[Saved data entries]

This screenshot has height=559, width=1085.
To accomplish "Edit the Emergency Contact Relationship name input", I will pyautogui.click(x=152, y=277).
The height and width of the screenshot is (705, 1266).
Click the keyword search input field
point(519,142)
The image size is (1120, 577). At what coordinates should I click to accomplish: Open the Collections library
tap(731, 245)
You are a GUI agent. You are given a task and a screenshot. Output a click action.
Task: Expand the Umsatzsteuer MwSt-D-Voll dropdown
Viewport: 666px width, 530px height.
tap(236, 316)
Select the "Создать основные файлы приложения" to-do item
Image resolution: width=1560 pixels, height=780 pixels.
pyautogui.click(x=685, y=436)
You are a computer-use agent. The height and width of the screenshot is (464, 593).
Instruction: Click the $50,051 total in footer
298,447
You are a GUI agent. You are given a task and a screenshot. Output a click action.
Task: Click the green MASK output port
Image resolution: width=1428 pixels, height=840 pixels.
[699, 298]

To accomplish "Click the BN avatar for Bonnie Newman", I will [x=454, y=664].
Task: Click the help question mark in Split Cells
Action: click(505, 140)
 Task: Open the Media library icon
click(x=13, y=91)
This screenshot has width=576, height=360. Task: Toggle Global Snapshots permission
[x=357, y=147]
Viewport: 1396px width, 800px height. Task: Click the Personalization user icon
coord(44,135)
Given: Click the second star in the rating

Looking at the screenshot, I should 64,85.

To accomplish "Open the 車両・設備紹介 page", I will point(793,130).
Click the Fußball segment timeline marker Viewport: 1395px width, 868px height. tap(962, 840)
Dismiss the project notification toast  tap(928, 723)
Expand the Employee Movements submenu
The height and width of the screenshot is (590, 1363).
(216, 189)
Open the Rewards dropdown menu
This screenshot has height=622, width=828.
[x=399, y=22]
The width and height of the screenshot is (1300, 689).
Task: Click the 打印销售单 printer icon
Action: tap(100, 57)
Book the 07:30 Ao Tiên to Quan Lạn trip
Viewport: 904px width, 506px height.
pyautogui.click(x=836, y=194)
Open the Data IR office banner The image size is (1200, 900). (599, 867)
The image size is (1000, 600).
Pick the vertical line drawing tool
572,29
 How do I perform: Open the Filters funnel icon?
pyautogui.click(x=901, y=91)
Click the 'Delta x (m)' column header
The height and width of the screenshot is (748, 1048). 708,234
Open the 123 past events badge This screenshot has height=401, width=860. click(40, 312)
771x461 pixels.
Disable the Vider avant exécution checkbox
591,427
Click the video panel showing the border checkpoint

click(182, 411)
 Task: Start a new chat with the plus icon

What the task asks:
Find the line containing "Given: Click the second star in the rating", then output it and every line after it to the end of the data, exactly.

Finished exercise:
Given: Click the second star in the rating

Looking at the screenshot, I should 64,85.

To accomplish "Open the 車両・設備紹介 page", I will point(793,130).
Click the Fußball segment timeline marker Viewport: 1395px width, 868px height. tap(962, 840)
Dismiss the project notification toast  tap(928, 723)
Expand the Employee Movements submenu
The height and width of the screenshot is (590, 1363).
(216, 189)
Open the Rewards dropdown menu
This screenshot has height=622, width=828.
[x=399, y=22]
The width and height of the screenshot is (1300, 689).
Task: Click the 打印销售单 printer icon
Action: tap(100, 57)
Book the 07:30 Ao Tiên to Quan Lạn trip
Viewport: 904px width, 506px height.
pyautogui.click(x=836, y=194)
Open the Data IR office banner The image size is (1200, 900). (599, 867)
The image size is (1000, 600).
Pick the vertical line drawing tool
572,29
 How do I perform: Open the Filters funnel icon?
pyautogui.click(x=901, y=91)
Click the 'Delta x (m)' column header
The height and width of the screenshot is (748, 1048). 708,234
Open the 123 past events badge This screenshot has height=401, width=860. click(40, 312)
771x461 pixels.
Disable the Vider avant exécution checkbox
591,427
Click the video panel showing the border checkpoint

click(182, 411)
 Task: Start a new chat with the plus icon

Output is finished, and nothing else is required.